Als ich ihm heute eine der Schuleulen mit einem Brief geschickt habe, ich wollte nicht Hedwig nehmen, dann hätte er sofort gewusst, dass ich es bin, hätte ich niemals gedacht, dass er kommen würde.
Nun wartet er schon fünfzehn Minuten und ich merke, wie er ungeduldig wird. Dann guckt er immer so süß. Ich weiß, ich hätte mich schon längst zeigen sollen, er wartet nicht gerne. Aber ich trau mich nicht. Plötzlich sehe ich, dass sich ein kleines verträumtest Lächeln auf sein Gesicht schleicht. An was er wohl denkt? Und dann entdecke ich es: Dieses süße kleine Grübchen auf seiner linken Wange, dass sich nur zeigt, wenn er wirklich aufrichtig lächelt – und nicht dieses gehässige, abfällige Grinsen. Aber auch das sieht gut bei ihm aus. So wie fast alles. Seine Haare, sein Mund, sein Hintern. All das liebe ich an ihm.

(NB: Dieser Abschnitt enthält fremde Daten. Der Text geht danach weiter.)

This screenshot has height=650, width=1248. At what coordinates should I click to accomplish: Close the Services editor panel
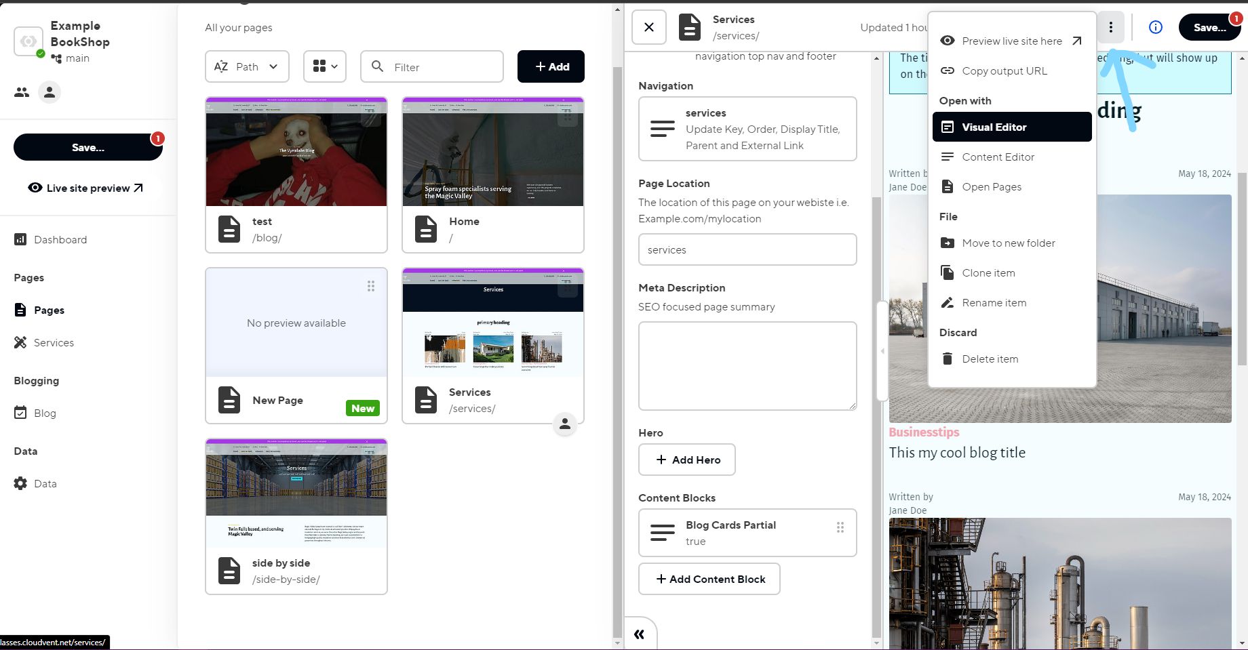[x=648, y=28]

Ja, ich Harry Potter, bin in Draco Malfoy verliebt. Und ich habe ihn hierher bestellt, um es ihm zu sagen. Doch wo ist mein berühmter Gryffindormut nun geblieben? Ich trau mich nicht zu ihm zu gehen. Es könnte so einfach sein.
Ich würde den Umhang abnehmen, zu ihm gehen und ihm sagen „Draco ich liebe dich".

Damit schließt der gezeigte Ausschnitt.